Patrick O'Brian, The Hundred Days

Well, the peace didn't last for long.  With Napoleon's return to France, a semi-official mission to Chillie is cancelled and our pair return to active service in the Adriatic and Mediterranean.  Much time is spent trying to prevent a shipment of gold from North Africa intended to buy allies for Napoleon in the Balkans.

Maturin goes on a lion hunnt.


Jill Murphy, The Worst Witch, The Worst Witch Strikes Again and A Bad Spell for the Worst Witch

Jill Murphy died on 18 August, so I read some of her Worst Witch stories.

James A Corey, Calaban's War

After watching the first season of 'The Expanse' on dvd (which ended on somewhat of a cliff-hanger), I decided to re-read the second book in the series.  

[It didn't take me long to realise that TV show had played cut-and-loose with the chronology of things - so I had to read the last third of Leviathan Wakes to fill the gap.]

In this book it turns out someone has weaponised the Protomolcule and that the planetary governments are intent on war - on the basis that it's best to sort out local differences before tackling any threat from outside the Solar System.

Tuesday, 24 August 2021

24 August - Ancient


 

If I'd kept up with the RPG-word-a-day, one of today's choices would have been 'Ancient'.

I would have chosen this one because today is my 54th birthday.  It's also the 9th anniversary of this blog.  It's hard to avoid the feeling that the time (or at least peak) of blogs has passed (and that podcasts are on the way out too), but that's probably just my extistential crisis talking...

Monday, 23 August 2021

On Cheap DVDs

It would be surprising if my readers haven't noticed that streaming tv is now a Big Thing.  Perhaps only those of us who work in Charity Shops (Thrift Shops for those of you in North America) will have realised the corellary - we're now getting bags and bags of DVDs every day.  As a result most are selling them at 'please-take-them-away' prices (in our case five-for-a-pound).*  Even tape cassettes sell for more.**

*Sometimes the message doesn't come across.  A lady commented to me that we seemed to have a lot of DVDs.  "Yes", I replied "We can't sell enough of them - they're five-for-a-pound."  "Good", she said, "I'll bring you some in". 

**We can't even sell DVDs or cassettes to those bulk-buyers who give us 5p-a-kilo for books

But, of course, that provides an opportunity.  I've got an completist friend who's now got almost all the MCU films (and many of the tv series) on offer.  I'm not as committed as her*, but even so, I'm now up-to-date with that output.
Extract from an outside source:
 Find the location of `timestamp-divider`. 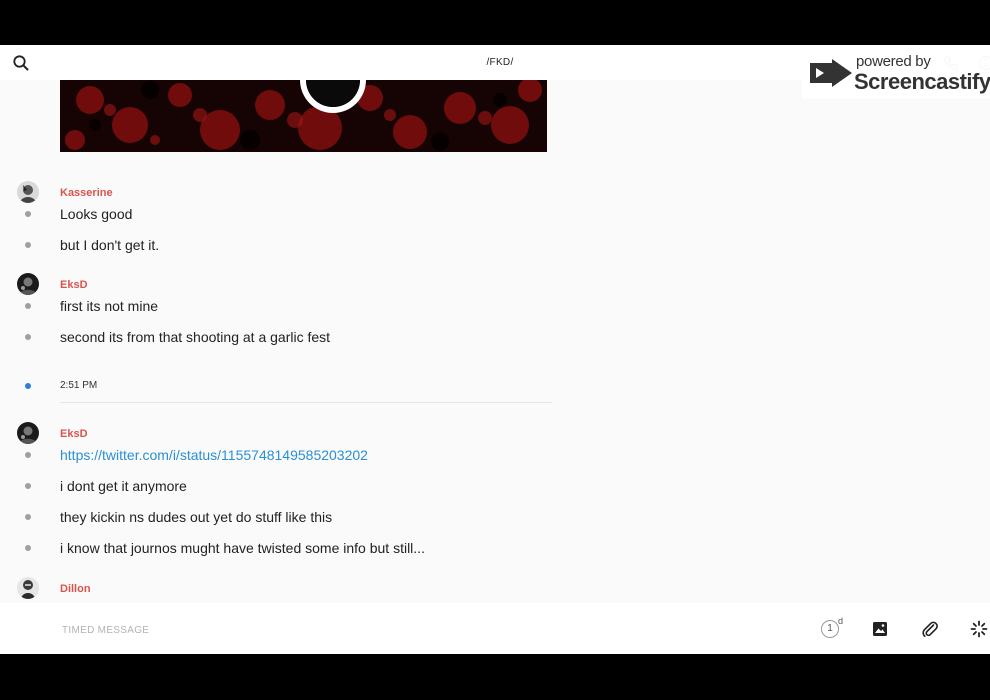

timestamp-divider is located at coordinates (306, 402).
*Being 30 years older, I value my time and storage space a little more.  I won't be spending 20p on 'Ironman 3' in a hurry.
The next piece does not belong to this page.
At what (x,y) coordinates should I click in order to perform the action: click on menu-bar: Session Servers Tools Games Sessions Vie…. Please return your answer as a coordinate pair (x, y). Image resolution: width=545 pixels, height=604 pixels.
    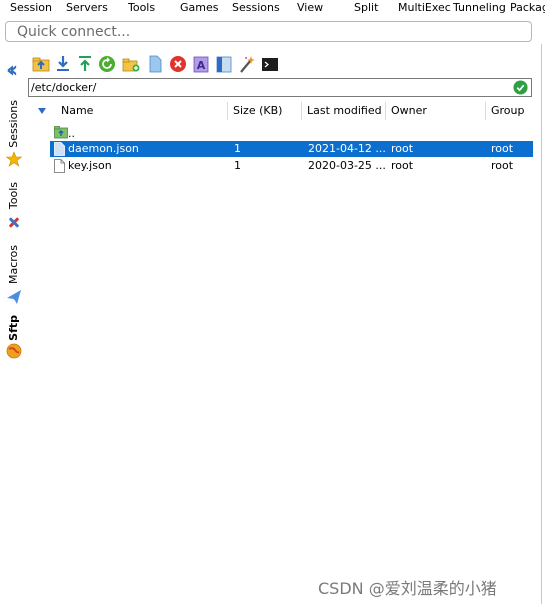
    Looking at the image, I should click on (272, 8).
In such a completist mode, I recently got all the 'Star Wars' DVDs.  I watched 'Solo' for the first time and realised what a turkey it was - and why Disney hasn't got a "Star Wars Anthology" series to rival the MCU.  On the other other hand, I the next night I watched, 'The Last Jedi' and enjoyed it.

As an aside, my favorite rendering of a Star Wars film is just 5mins 36 sec long...



When First Lockdown dawned I bought the complete 'Buffy the Vampire Slayer' in order to recapture some 90's vibe.  I didn't watch them all, mainly because it's no longer the 90s (which made it creepy watching as a 50-odd-year-old).*

*But also because I got caught up in the whole continuitiy issue with 'Angel'.  And then the things came out about Joss Wheedon being a dick (see "creepy" above).

In prep for Second Lockdown I bought box-sets of "Blake's Seven".  What can be wrong with watching a beloved series from my adolescence?*

*I don't know, I still haven't got around to it.  But don't worry, it's definitely blog-fodder!


This week I've been watching the first season of 'The Expanse'.  Those of you who follow will know that I've read the first couple of the book series that this is based on.  Despite the fact that the fact that the pictures are always better in your head*, this is a great adaptation, and I'd recommended it.

*My vision of Detective Miller (in his hat) would have been played by Dennis Franz c.1983. But I'm old - my picture of asteroid mining is still framed by von Braunn and Isaac Asimov.

The point is that if there's anything out there that you to watch cheaply, you can probably get it on DVD (and you may be able to chuck some coin to charity at the same time).